A 35 year-old man with no significant past medical history presented to the emergency department (ED) after abusing phencyclidine (PCP). Responding to command auditory hallucinations, he attempted to swallow his 4 cm × 8 cm smartphone. On arrival, he was agitated but alert, handling his secretions poorly and in moderate respiratory distress. An electronic device was clearly protruding from his oropharynx. He was tachypneic (24 respirations/min) with an oxygen saturation of 92 % on room air, a heart rate of 131 beats per minute and a blood pressure of 137/64 mmHg.

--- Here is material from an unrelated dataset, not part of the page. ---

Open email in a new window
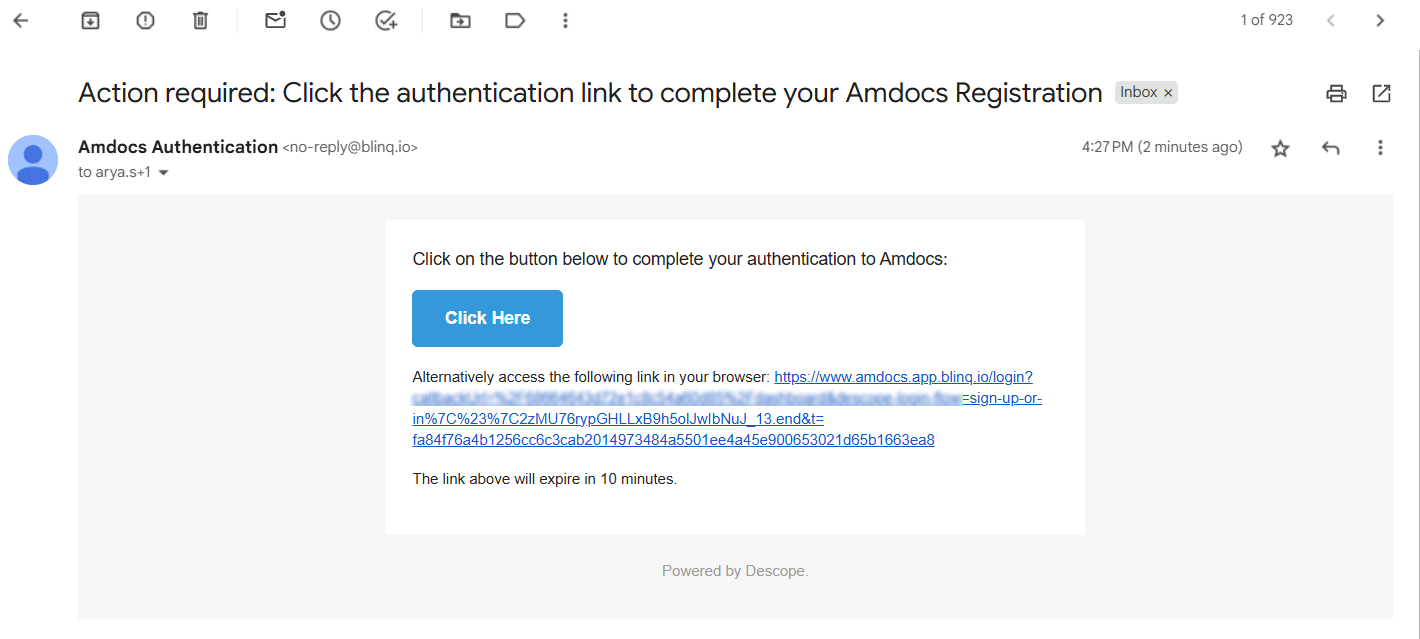 1381,94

Emergency physicians immediately attempted to remove the device with Magill forceps, but were unsuccessful. A “trauma code” was announced bringing a surgical intensivist, an anesthesiologist, and appropriate nursing staff to the bedside, while simultaneously indicating that an operating room (OR) should be prepared. The patient was emergently transported to the OR and “double prepped” for both emergent cricothyrotomy and oropharyngeal intubation. The device was successfully removed under procedural sedation without the need for surgical intervention. A mucosal tear was noted in the posterior pharynx. The patient became markedly agitated post-procedure, and, given the recent trauma, was intubated for airway protection. He subsequently developed bilateral pneumothoraces and significant subcutaneous emphysema throughout his neck and upper torso.

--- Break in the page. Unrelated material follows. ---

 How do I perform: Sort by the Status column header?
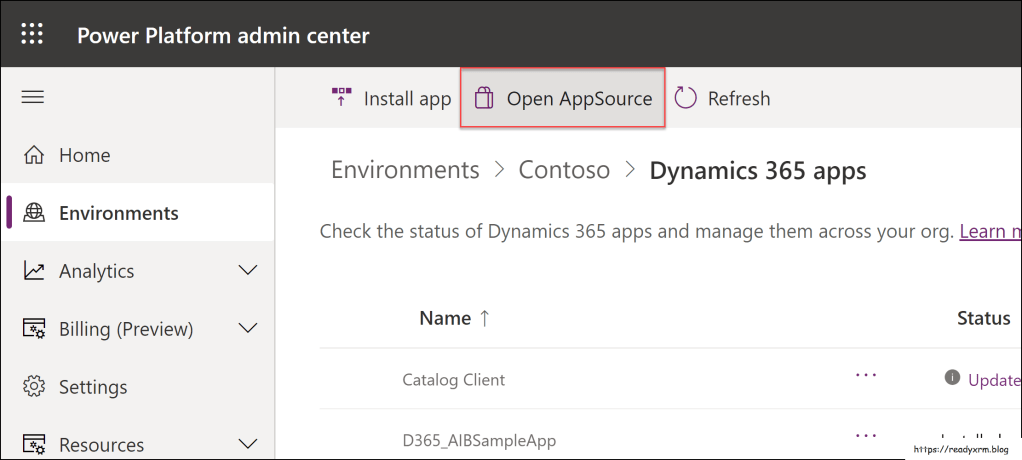[x=983, y=318]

Diagnosis: Posterior pharyngeal rupture and bilateral pneumothoraces following attempted foreign body ingestion (Fig. 1). Computerized tomography of the neck and chest revealed a defect in the posterior wall of the oropharynx at the C2 level, along with significant mediastinal air and right-greater-than-left pneumothoraces. The patient was treated with a right-sided chest tube and was observed in the intensive care unit. He was treated for 7 days with broad-spectrum antibiotics, specifically, piperacillin and tazobactam. He did not require surgical repair of the pharyngeal defect and was discharged from the hospital 2 weeks later.

Fig. 1
figure 1

Lateral neck film

Pharyngeal perforation usually results not only from iatrogenic injury, but may also be due to foreign body ingestion or barotrauma [1]. Subcutaneous emphysema may be subtle and a delay in diagnosis is possible, carrying a slightly higher mortality compared to cases that are diagnosed early [2]. Treatment varies and may range from immediate surgical repair to conservative management and observation [3]. In addition to establishing an airway, antibiotics are often administered in non-operative cases to prevent abscess formation and mediastinitis; although controversy exists in this use of prophylactic antibiotics owing to how infrequently pharyngeal perforation is encountered [4].